Task details
Work through the data line by line, gathering every line that has the word "Toggle".

Source material

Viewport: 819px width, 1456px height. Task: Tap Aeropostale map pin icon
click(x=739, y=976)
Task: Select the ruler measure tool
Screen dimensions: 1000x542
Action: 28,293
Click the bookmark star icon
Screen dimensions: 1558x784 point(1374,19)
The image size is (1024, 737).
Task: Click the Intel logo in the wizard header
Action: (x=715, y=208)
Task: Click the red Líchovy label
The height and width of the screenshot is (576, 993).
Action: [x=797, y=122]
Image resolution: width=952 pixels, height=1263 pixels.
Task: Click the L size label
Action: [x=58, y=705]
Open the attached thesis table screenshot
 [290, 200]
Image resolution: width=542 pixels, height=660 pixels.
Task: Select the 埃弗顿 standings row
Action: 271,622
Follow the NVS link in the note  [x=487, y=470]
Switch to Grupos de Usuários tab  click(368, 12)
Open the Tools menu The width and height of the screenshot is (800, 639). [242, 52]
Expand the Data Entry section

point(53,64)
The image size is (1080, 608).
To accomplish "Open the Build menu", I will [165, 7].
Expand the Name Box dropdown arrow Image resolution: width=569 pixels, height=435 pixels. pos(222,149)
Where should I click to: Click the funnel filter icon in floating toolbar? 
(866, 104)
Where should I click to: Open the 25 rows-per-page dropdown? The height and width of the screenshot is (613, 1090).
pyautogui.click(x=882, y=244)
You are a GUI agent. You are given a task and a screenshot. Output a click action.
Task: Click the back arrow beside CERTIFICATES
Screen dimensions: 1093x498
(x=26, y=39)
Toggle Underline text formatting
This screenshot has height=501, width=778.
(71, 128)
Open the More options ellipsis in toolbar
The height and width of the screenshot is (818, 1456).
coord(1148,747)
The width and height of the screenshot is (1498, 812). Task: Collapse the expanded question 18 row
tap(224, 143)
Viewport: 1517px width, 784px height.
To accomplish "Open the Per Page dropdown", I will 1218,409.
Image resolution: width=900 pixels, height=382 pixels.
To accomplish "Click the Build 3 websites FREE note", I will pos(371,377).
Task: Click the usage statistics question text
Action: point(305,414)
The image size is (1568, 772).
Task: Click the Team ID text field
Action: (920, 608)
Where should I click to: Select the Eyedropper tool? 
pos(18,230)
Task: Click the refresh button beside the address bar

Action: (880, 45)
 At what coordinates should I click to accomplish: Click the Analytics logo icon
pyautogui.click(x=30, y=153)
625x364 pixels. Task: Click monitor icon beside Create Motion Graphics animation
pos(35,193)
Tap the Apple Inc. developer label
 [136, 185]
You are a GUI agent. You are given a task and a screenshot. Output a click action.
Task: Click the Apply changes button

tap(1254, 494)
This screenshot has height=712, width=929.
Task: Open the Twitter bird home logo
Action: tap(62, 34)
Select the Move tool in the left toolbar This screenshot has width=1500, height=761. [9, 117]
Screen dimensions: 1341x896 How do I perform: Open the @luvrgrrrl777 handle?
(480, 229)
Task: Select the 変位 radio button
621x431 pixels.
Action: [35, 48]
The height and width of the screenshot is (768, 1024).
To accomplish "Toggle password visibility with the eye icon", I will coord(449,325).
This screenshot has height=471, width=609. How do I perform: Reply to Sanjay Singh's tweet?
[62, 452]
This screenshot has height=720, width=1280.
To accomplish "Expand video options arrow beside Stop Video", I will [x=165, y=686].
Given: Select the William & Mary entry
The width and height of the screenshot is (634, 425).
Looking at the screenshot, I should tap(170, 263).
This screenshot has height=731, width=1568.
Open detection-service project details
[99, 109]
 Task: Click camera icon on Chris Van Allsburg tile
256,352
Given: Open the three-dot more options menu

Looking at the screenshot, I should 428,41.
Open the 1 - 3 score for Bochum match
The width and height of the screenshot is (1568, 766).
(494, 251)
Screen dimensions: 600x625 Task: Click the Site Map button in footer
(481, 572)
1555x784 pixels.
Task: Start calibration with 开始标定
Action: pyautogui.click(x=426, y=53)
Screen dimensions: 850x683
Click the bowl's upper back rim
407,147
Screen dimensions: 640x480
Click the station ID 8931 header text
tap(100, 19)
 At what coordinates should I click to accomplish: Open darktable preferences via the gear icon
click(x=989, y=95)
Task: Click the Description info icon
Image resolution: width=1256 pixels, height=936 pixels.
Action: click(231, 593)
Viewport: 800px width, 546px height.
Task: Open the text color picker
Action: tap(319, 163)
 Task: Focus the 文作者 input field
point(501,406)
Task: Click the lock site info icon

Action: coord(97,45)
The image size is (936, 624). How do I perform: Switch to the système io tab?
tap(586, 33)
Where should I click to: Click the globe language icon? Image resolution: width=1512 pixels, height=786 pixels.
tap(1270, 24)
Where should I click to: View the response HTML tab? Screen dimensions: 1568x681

Task solution
Toggle Underline text formatting
To accomplish "Toggle password visibility with the eye icon", I will coord(449,325).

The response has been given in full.